**What you need to do**.
• A. Answer these questions about the text on Greta Thunberg's UN speech:
(i) Who provided the music?
(ii) On what date was the speech given?
(iii) For how many years has the science been crystal clear?
• B. Reproduce the stretch of the text on Greta Thunberg's UN speech from "Transcript of Greta" through "hope. How dare you!", and swap "school" for "class".

**Extracted text**.
____________
Greta’s Moment
Greta Thunberg UN speeches with music by Cubusa
“People are suffering. People are dying. Entire ecosystems are collapsing. We are in the beginning of a mass extinction, and all you can talk about is money and fairy tales of eternal economic growth.”
Transcript of Greta Thunberg’s speech at the UN Climate Action Summit / Climate Youth Summit, New York NY USA, September 23 2019:
My message is that we'll be watching you.
This is all wrong. I shouldn't be up here. I should be back in school on the other side of the ocean. Yet you all come to us young people for hope. How dare you!
You have stolen my dreams and my childhood with your empty words. And yet I'm one of the lucky ones. People are suffering. People are dying. Entire ecosystems are collapsing. We are in the beginning of a mass extinction, and all you can talk about is money and fairy tales of eternal economic growth. How dare you!
For more than 30 years, the science has been crystal clear. How dare you continue to look away and come here saying that you're doing enough, when the politics and solutions needed are still nowhere in sight.
____________
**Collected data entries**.

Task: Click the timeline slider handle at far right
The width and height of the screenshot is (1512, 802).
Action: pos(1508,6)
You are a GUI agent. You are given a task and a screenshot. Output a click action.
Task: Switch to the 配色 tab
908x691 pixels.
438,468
____________
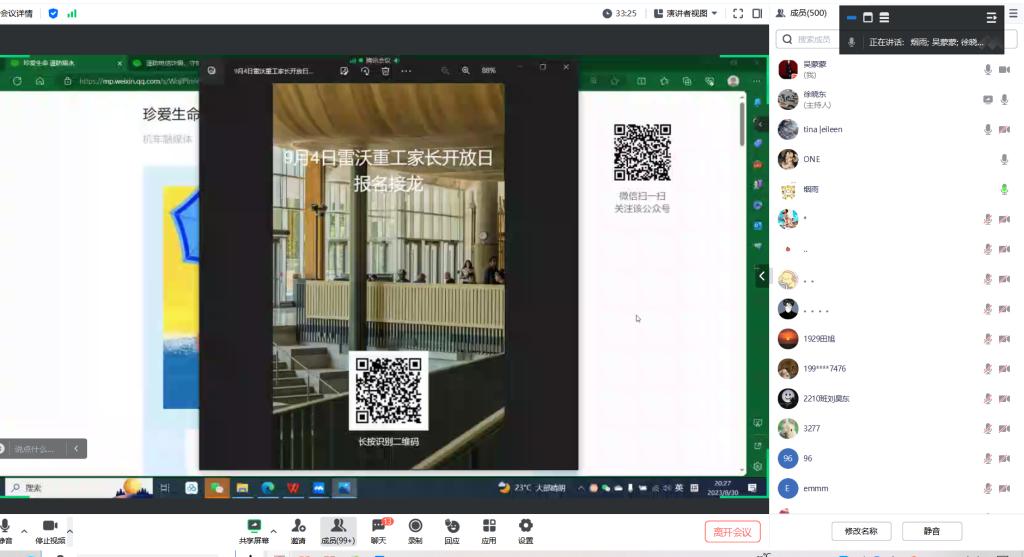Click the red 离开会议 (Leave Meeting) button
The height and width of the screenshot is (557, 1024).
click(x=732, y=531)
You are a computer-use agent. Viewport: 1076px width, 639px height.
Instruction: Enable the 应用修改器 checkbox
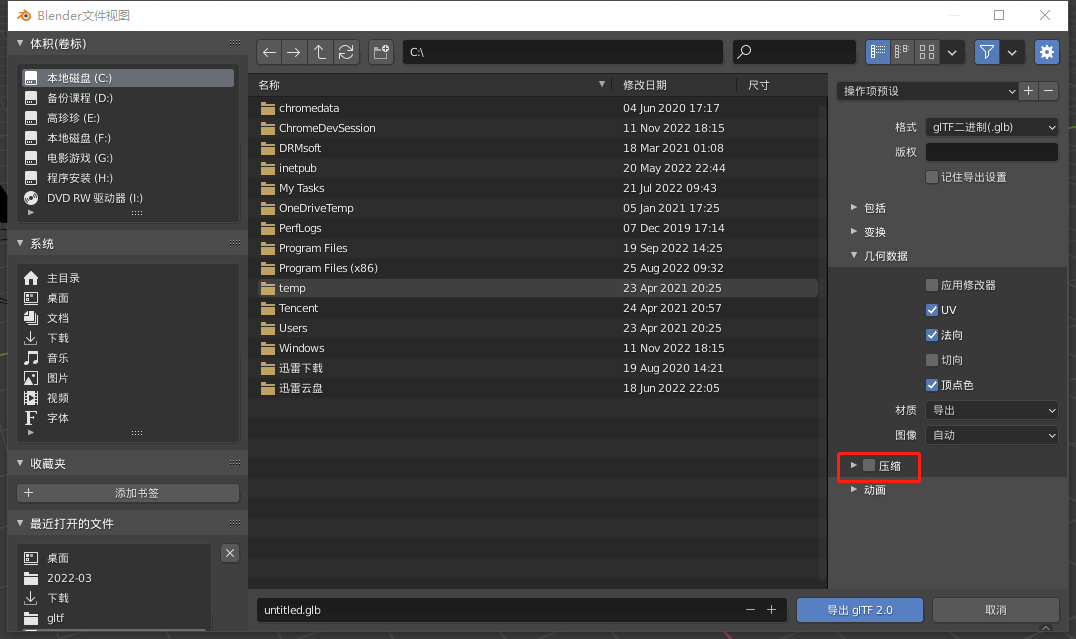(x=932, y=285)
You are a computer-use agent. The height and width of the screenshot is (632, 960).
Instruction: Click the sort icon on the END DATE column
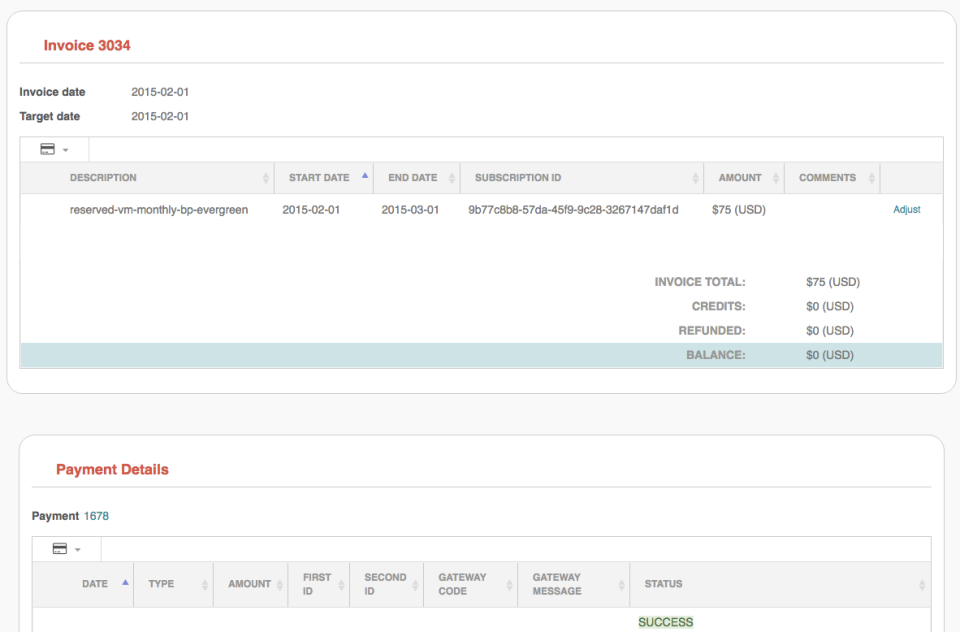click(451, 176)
____________
**Responses**.
• A.
(i) Cubusa
(ii) September 23, 2019
(iii) More than 30 years

• B.
Transcript of Greta Thunberg’s speech at the UN Climate Action Summit / Climate Youth Summit, New York NY USA, September 23 2019:
My message is that we'll be watching you.
This is all wrong. I shouldn't be up here. I should be back in class on the other side of the ocean. Yet you all come to us young people for hope. How dare you!